Ethernet card has also been included in the new design. This is for supporting the
network applications on the system. It has the following features.
• CSMA/CD compliant operation at 10 Mbps and 100 Mbps in half duplex mode
21
• Supports unicast, multicast, and broadcast transmit and receive modes as well
as promiscuous and 64 entry Contents Addressable Memory (CAM) based
receive modes
The EMAC [10] Interface design is a soft intellectual property (IP) core designed for
implementation in several Xilinx FPGAs. It supports the IEEE Std. 802.3 Media
Independent Interface (MII) to industry standard Physical Layer (PHY) devices and
communicates to a processor via an IBM On-Chip Peripheral Bus (OPB) interface. The
design provides a 10 Megabits per second (Mbps) and 100 Mbps (also known as Fast
Ethernet) EMAC Interface. This design includes many of the functions and the flexibility
found in dedicated Ethernet controller devices currently on the market.
In this step, the uClinux auto-configure mechanism is used to map/export the EDK
hardware design to the uClinux kernel build mechanism. This is done by configuring and
generating the BSP. The library generator uses the configuration information and the
hardware design database to export an auto-config.in file, which contains all the
information about the hardware design. This auto-config.in file is in the uClinux
configuration file format. The uClinux sources, makefiles, and other scripts are built with
conditional code to generate the correct software based on the hardware described in the
auto-config.in file. This flow effectively means that retargeting uClinux for any hardware
setup can be done quickly. To retarget uClinux, regenerate the BSP for the new hardware
setup. By rebuilding uClinux with the newly generated auto-config.in file, an image
targeting the new hardware setup is compiled by uClinux tools. The tools and related
sources can be obtained from petalogix [15]. To generate the uClinux image we have to
use a linux system. Once the auto-config is placed in the proper place in linux
distribution, going to the tool chain we can use the following commands to generate the
image.
22
1. We have to Go to the uClinux distribution directory. Run: cd
home/devel/uclinux/src/uClinux-dist
make clean
make xconfig
2. have to set the vendor option to Xilinx.

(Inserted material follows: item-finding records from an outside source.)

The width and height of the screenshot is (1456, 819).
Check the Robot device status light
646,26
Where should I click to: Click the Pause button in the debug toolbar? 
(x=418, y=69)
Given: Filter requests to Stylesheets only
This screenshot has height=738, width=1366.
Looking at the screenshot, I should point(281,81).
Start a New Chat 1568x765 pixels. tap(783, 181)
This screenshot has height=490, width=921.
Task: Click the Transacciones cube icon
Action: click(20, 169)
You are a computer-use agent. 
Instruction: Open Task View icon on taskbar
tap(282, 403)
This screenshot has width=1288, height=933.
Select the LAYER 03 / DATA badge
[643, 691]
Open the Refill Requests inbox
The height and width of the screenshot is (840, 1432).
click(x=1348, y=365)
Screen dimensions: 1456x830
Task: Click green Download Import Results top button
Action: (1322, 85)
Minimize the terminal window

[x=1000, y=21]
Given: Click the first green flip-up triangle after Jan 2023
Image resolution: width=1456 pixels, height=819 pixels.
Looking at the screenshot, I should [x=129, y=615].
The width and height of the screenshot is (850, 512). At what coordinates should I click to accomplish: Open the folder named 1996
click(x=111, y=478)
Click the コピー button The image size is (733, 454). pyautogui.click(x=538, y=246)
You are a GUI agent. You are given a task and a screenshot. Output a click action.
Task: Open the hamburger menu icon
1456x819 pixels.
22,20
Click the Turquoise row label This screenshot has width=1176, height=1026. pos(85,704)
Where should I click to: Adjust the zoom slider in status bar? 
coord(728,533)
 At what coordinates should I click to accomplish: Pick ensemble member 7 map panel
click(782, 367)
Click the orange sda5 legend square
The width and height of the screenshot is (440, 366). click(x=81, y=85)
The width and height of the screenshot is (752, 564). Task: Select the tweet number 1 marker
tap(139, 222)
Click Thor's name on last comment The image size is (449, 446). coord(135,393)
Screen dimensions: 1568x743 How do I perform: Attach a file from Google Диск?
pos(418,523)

3. choose the Os as uClinux auto
4. select the other libraries .
Once the kernel image ready we take that back to the host system. From the host
system we download the image to the RAM , using the hardware debug module.
We have used the following command.
cd binaries
dow -data tmicro.bin 0x30000000
mwr 0x100 0
rwr 5 0x100
rwr pc 0x30000000
con
that means we are loading the kernel image tmicro.bin to the memory location
0x30000000. and then setting th eprogram counter value to this address and asking
the processor to start.
The applications in Xilkernel can be run in two ways. One method is to build the
applications into the kernel, having only one executable file. The other method is to have
each application as a separate executable file, the same method that is used in a
23
conventional operating system where the kernel is a separate image file and the
applications are separate files.
Here we have first build the application by putting it into the source path and then
updating the make file. However later on we only build the specific application. To down
load the application we connect it to the microblaze system through the net. And from the
host machine run a ftp session to the system. Where we have down loaded the application
to the directory /var/tmp. Then changed the mode of the file. And executed. This
approach helped us to avoid the tedious job of building the OS image all the time
repeatedly.
The application accepts the packet over the network using TCP/IP protocol. The payload
is then copied to a particular location in DDR RAM. The other microblaze picks the data
up from the location and performs the required operation in parallel.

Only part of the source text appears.